Across the records that follow, count each line holding "films", and write only the total.

+++ STUDY MATERIAL +++

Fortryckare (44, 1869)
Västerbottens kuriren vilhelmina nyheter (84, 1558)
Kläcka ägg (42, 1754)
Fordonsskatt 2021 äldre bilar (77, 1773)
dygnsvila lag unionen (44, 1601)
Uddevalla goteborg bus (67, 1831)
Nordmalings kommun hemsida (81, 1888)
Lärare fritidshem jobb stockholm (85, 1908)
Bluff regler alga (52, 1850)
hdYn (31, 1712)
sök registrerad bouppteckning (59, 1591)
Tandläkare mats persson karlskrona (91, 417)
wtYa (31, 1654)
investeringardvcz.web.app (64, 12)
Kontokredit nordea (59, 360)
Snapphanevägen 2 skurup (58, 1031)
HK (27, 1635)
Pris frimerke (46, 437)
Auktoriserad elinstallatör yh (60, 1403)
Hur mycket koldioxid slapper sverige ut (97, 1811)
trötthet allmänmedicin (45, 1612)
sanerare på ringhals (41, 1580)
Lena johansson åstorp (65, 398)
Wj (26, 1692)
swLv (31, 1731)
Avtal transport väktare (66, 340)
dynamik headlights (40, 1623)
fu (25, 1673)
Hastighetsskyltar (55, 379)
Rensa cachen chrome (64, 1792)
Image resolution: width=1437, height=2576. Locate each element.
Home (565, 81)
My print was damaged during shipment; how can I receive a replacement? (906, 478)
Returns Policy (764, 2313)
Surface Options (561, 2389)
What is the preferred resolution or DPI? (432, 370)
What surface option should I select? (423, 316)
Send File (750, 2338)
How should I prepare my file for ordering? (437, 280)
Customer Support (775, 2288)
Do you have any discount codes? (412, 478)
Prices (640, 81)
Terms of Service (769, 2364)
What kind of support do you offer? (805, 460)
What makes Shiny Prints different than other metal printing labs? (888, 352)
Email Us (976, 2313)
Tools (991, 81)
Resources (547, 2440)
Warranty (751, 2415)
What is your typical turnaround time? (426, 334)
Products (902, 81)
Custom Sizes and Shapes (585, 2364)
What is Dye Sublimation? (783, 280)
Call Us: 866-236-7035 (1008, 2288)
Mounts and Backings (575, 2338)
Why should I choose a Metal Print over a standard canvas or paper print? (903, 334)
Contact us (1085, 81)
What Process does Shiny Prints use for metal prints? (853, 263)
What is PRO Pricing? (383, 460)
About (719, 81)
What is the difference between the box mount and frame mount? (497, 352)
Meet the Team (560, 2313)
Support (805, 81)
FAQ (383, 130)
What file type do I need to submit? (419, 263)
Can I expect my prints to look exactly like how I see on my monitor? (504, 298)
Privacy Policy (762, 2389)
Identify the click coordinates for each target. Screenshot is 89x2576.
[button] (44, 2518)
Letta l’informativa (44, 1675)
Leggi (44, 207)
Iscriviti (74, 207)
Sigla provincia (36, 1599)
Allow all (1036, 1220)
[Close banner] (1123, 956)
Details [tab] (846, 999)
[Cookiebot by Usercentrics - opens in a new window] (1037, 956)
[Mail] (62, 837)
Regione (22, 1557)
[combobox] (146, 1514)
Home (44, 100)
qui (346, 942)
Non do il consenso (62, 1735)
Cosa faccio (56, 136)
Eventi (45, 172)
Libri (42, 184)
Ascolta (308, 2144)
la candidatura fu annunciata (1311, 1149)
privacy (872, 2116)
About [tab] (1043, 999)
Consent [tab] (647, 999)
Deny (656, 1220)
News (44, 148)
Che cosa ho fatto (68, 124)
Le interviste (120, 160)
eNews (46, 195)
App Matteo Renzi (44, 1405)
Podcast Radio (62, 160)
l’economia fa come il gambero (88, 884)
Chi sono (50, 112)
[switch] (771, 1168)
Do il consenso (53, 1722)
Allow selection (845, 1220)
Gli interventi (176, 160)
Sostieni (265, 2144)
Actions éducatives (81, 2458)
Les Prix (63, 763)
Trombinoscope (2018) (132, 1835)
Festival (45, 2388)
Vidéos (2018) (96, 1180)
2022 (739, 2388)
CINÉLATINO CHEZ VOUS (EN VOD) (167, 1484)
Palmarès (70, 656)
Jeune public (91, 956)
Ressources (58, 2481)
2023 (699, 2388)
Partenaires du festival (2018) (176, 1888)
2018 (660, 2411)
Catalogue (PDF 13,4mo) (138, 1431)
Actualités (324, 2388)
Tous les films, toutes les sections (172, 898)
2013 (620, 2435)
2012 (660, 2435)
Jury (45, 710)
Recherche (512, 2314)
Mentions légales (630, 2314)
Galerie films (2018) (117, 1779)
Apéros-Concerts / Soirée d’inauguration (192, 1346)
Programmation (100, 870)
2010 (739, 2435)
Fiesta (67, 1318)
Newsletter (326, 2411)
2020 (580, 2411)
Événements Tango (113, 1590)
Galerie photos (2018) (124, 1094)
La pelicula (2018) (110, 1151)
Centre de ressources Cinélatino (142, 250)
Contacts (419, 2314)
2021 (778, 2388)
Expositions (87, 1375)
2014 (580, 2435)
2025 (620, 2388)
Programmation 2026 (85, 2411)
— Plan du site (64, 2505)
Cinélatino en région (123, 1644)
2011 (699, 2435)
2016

+++

ANSWER SECTION
2